Felicia has been living in Holland for 19 years – since the Romanian revolution – and has built a life in that country. In Holland, she has a job, an ex-husband, and a child. From time to time, she comes to Romania to visit her family who has stayed behind. The film depicts the last day of one of these visits.
The film builds up tension through the exposition of small details: the recklessness of the sister, the difficult communication – by cell-phone – between Felicia and her ex-husband Marteen and, moreover, on the overwhelming attention of Felicia’s mother. Being an independent woman, Felicia rejects her mother’s help whilst trying to stay on good terms with her. After all, the rapport with her family is strained… even on this last day.
But things do not turn out as planned: Felicia misses her flight and is forced to stay longer at the airport, trying to find an alternative way to get back to Holland, whilst arguing with her ex-husband about picking up their child from a summer camp. Her mother is by her side the whole time, “trying to help”, something that makes Felicia snap, because she would rather be by herself.
At its core, this film goes beyond the mere portrayal of the difficult relationship between mother and daughter. Felicia’s mother wants to return to her maternal role, trying therefore to put herself in a “useful” position, seeking to influence all of her daughter’s decisions. This is a story about a return from exile, and how it clashes with family life.
As Atmane Aggoun (2002) puts it, once a member of the family is exiled, the family that stays behind develops new dynamics, that exclude the expatriate, or at least diminishes the importance of the departed member. This posture is seen in the recklessness of Felicia’s sister, Iulia, who, without a proper explanation, refuses to take her to the airport. Meanwhile, the mother doesn’t know how to deal with Felicia. She is a dominant mother who doesn’t seem to realize her daughter is already an adult, with a different mindset, molded by almost twenty years abroad. Felicia is important, but her role in the family remains undefined.
Still following Aggoun’s arguments, one can say that this role is no longer that of a family member. To her mother, she is a guest and has to be treated like one, with all the subsequent honors that this new status demands.

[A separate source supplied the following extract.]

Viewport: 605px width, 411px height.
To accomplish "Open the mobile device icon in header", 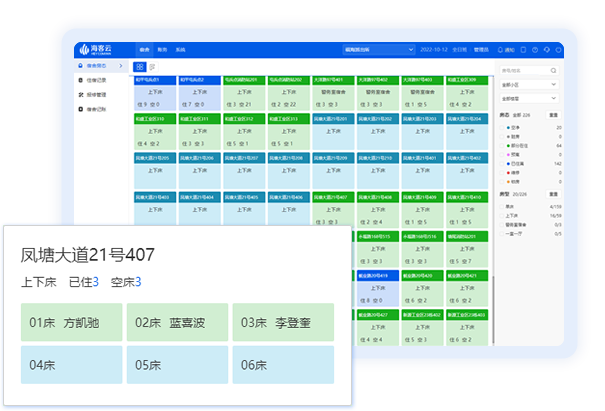I will (522, 49).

Still, these “honors” are pervasive, since, in essence, her mother remains in her maternal role. But that is a role of a mother of a young woman: the one Felicia had when she left. Here we have both the experiences of the “out of place”, for Felicia, and of the “out of time”, for her mother.
Felicia is central in this story, and for her mother – who behaves like a teenager’s mother, protecting her nest – her daughter/guest comes first. At the same time, as it is clear at the end of the film, this is not actually true. Believing she is prioritizing Felicia, her mother is actually invading her daughter’s privacy. It is up to Felicia to put herself in a position where she comes “first of all”, and this seems almost impossible with her family’s pressure.
First of All, Felicia is, in a Romanian “New Wave” style, a small story about two larger themes that intertwine: the mother/ daughter relationship, and the return of the expatriates. Radulescu and DeRaaf treat these two issues via the use of a number of subtitles in the film. The force is in the powerful, although seemingly casual, dialogues and the camera work that gives us the dimension of the chaos Felicia is involved in. This is a little known work of contemporary Romanian cinema that deserves wider attention.